Oral Presentation ESA-SRB-ANZBMS 2024 in conjunction with ENSA

Lysosomal enzymes in mature osteoblasts and osteocytes limit collagen fibre width and mineral accrual in bone tissue (#235)

Martha Blank 1 , Blessing Crimeen-Irwin 1 , Cameron J Nowell 2 , Susanne Seibt 3 , T John Martin 1 4 , Laura E Edgington-Mitchell 5 , Natalie A Sims 1 4
  1. Bone Cell Biology and Disease Unit, St Vincent's Institute of Medical Research, Melbourne, VIC, Australia
  2. Drug Discovery Biology Theme, Monash Institute of Pharmaceutical Sciences, Melbourne, Victoria, Australia
  3. SAXS/WAXS Beamline, Australian Synchrotron, Clayton, Victoria, Australia
  4. Department of Medicine, St Vincent's Hospital, The University of Melbourne, Melbourne, Victoria, Australia
  5. Department of Biochemistry and Molecular Biology, Bio21 Molecular Science and Biotechnology Institute, The University of Melbourne, Melbourne, Victoria, Australia

Lysosomes are acidic vesicles containing degradative enzymes, including cysteine proteases such as cathepsins. While lysosomal acid and enzymes degrade cytoplasmic contents and mediate bone resorption by osteoclasts, their function in the osteoblast lineage is unknown. We previously observed that mice with targeted Efnb2-deficiency in osteocytes have bone fragility due to high mineral and collagen contents, and that EphrinB2 (Efnb2)-deficient Ocy454 osteocyte-like cells have low lysosome activity. We therefore hypothesized that reduced lysosome activity in osteoblasts and osteocytes would lead to collagen and mineral accumulation in vivo and in vitro.

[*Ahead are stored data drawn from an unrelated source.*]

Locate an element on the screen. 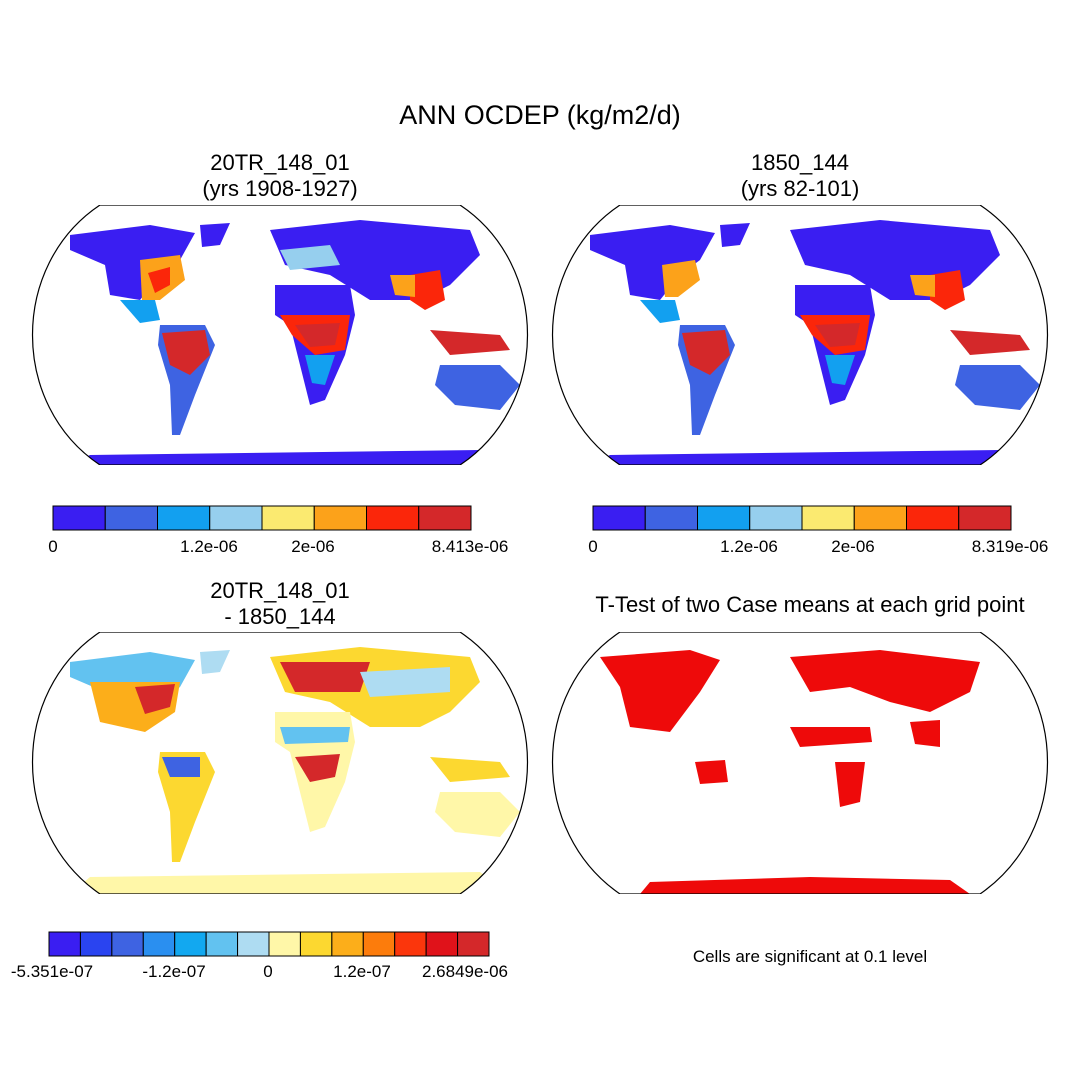 This screenshot has width=1080, height=1080. colorbar-case1 is located at coordinates (262, 518).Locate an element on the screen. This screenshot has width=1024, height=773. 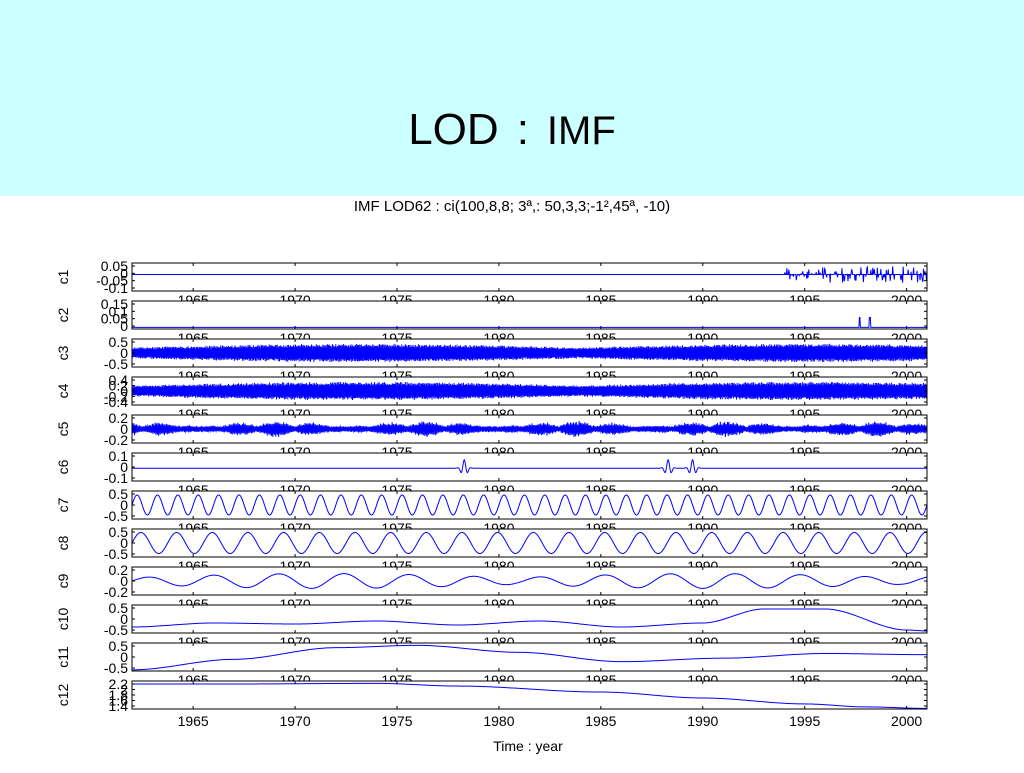
x-tick-label: 1995 is located at coordinates (804, 721).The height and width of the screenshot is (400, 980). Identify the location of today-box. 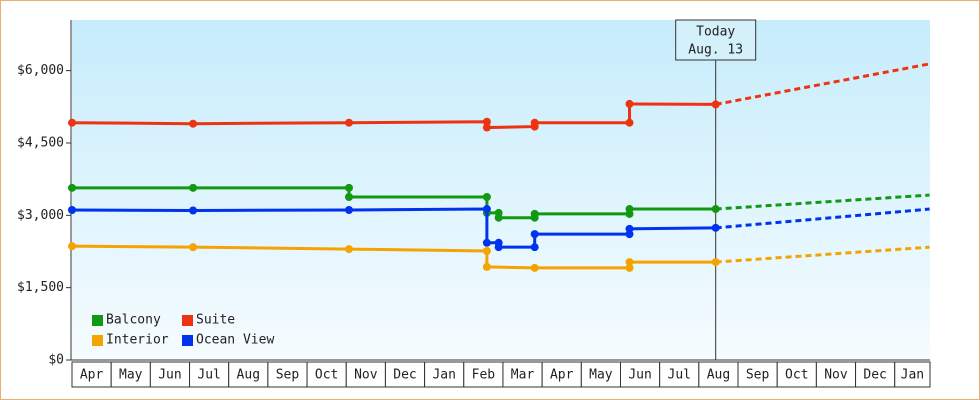
(716, 40).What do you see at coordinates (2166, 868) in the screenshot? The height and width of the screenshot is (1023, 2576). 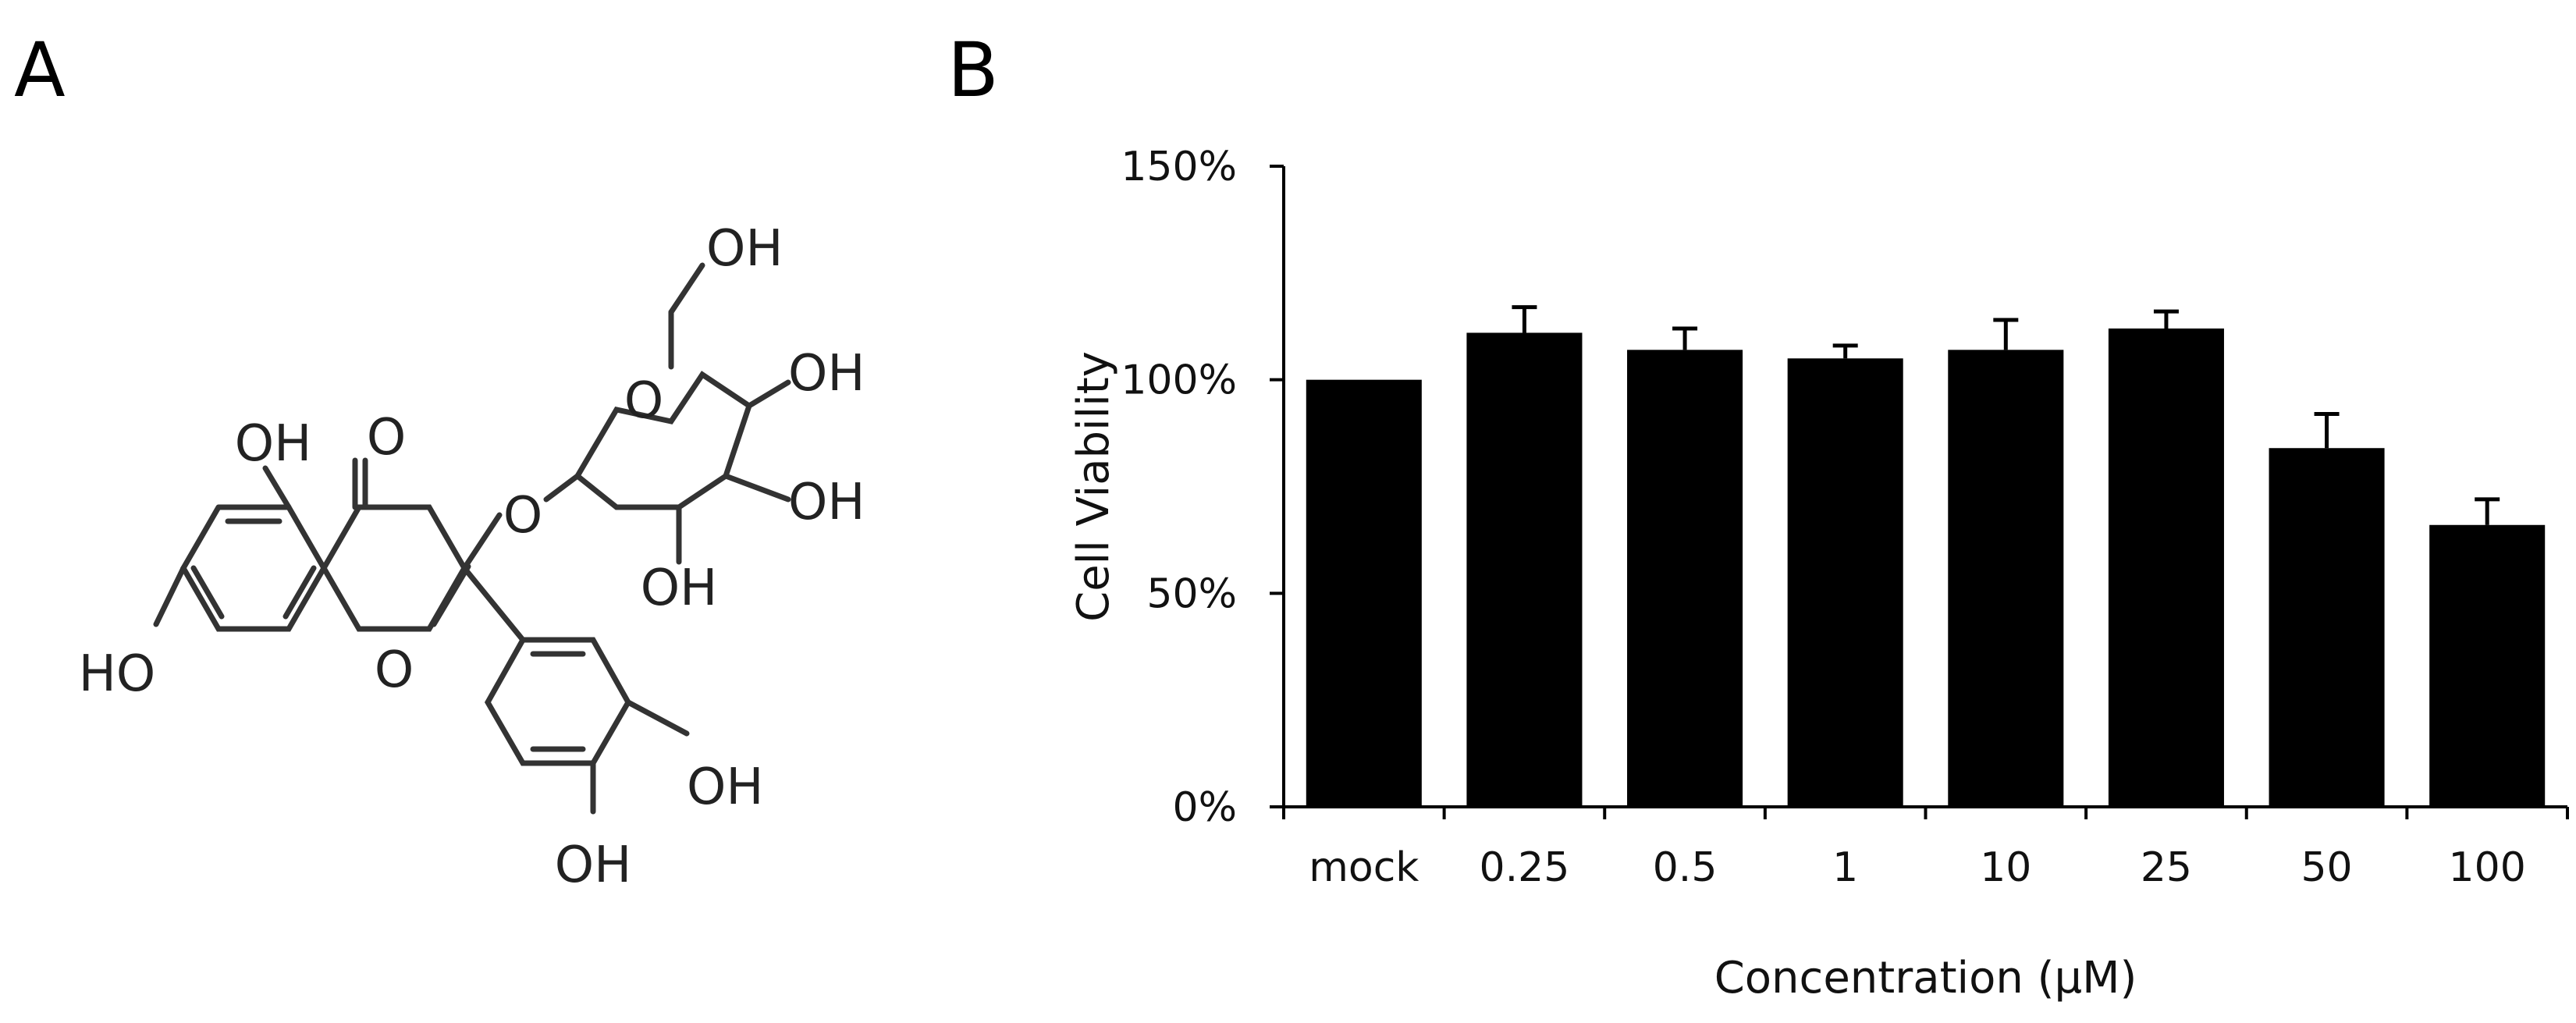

Using second harmonic generation microscopy it was found that bone of Efnb2-deficient mice had significantly (~10%) thicker collagen fibres than controls. Although mineralisation of these bones was high, wide-angle X-ray scattering detected no difference in mineral crystal length compared to controls, indicating that their greater mineralisation was due to greater mineral crystal numbers. Immunohistochemistry for a lysosomal marker (Lysosomal-associated Membrane Protein 1 (LAMP1)), revealed 34% fewer LAMP1-positive osteocytes than controls in mice with Efnb2-deficiency. This highlighted the association between EphrinB2 and lysosome deficiency in osteocytes in vivo.

Effects of lysosome activity inhibitors were tested in 7-day differentiated Ocy454 cells, to the stage of expressing osteoblast (Collagen1a1, Osterix) markers. Cells were exposed to a broad lysosomal activity inhibitor (bafilomycin A1) or an inhibitor against cysteine proteases (E-64) for 48 hours. Mineral accumulation was significantly greater with both treatments (by 58% and 74%, respectively), suggesting that lysosomal enzymes produced by late osteoblasts limit mineral accumulation in surrounding tissue.

These data suggest that EphrinB2 in osteoblasts and osteocytes limits mineral accrual and collagen fibre width by producing lysosomal enzymes, including cysteine proteases. This indicates that defects in lysosome production and activity in the osteoblast lineage may permit excess mineral and collagen accrual, and thereby impair bone material quality and bone strength.